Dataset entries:
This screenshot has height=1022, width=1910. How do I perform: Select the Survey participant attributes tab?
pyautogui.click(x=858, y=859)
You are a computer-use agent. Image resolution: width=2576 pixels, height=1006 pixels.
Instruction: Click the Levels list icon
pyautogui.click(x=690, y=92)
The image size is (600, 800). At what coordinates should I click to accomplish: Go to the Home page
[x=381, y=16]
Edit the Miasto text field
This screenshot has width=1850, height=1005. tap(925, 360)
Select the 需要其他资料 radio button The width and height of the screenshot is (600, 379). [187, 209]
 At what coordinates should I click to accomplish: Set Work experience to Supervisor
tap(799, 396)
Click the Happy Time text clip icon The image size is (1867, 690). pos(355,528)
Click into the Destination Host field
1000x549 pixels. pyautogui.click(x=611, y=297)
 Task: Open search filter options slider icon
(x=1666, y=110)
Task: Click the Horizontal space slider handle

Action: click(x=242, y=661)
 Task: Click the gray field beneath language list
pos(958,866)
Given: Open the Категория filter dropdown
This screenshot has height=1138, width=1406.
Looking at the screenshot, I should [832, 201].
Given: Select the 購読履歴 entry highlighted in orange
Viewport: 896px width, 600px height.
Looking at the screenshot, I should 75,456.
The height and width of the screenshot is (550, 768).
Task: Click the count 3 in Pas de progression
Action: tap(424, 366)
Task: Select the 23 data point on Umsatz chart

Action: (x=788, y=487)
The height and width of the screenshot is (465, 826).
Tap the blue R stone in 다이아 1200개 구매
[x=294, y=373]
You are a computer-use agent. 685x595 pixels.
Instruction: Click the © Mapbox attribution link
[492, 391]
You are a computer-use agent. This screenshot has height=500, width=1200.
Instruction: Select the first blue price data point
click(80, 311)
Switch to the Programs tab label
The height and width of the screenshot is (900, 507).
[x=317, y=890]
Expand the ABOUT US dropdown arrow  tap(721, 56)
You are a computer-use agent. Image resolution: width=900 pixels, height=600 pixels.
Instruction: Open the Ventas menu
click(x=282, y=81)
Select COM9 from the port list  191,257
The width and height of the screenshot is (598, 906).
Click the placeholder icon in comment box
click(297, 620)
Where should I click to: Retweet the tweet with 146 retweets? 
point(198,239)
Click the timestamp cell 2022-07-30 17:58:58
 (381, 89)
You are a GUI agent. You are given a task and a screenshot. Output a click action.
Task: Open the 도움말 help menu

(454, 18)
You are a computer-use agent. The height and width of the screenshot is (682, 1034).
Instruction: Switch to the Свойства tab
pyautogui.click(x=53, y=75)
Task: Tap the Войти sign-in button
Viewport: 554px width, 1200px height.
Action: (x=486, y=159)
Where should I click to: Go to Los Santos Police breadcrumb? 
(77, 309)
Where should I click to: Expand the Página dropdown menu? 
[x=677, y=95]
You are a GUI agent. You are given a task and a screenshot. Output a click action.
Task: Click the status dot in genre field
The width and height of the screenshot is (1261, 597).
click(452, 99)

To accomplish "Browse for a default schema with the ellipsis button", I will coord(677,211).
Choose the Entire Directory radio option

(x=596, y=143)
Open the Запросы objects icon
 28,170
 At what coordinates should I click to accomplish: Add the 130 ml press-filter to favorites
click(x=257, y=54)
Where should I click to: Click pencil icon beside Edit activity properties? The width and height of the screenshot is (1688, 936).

» What to work on
A count is needed of the lines in the entries that contain "agent". Supply only that number.

» Output for this exercise
7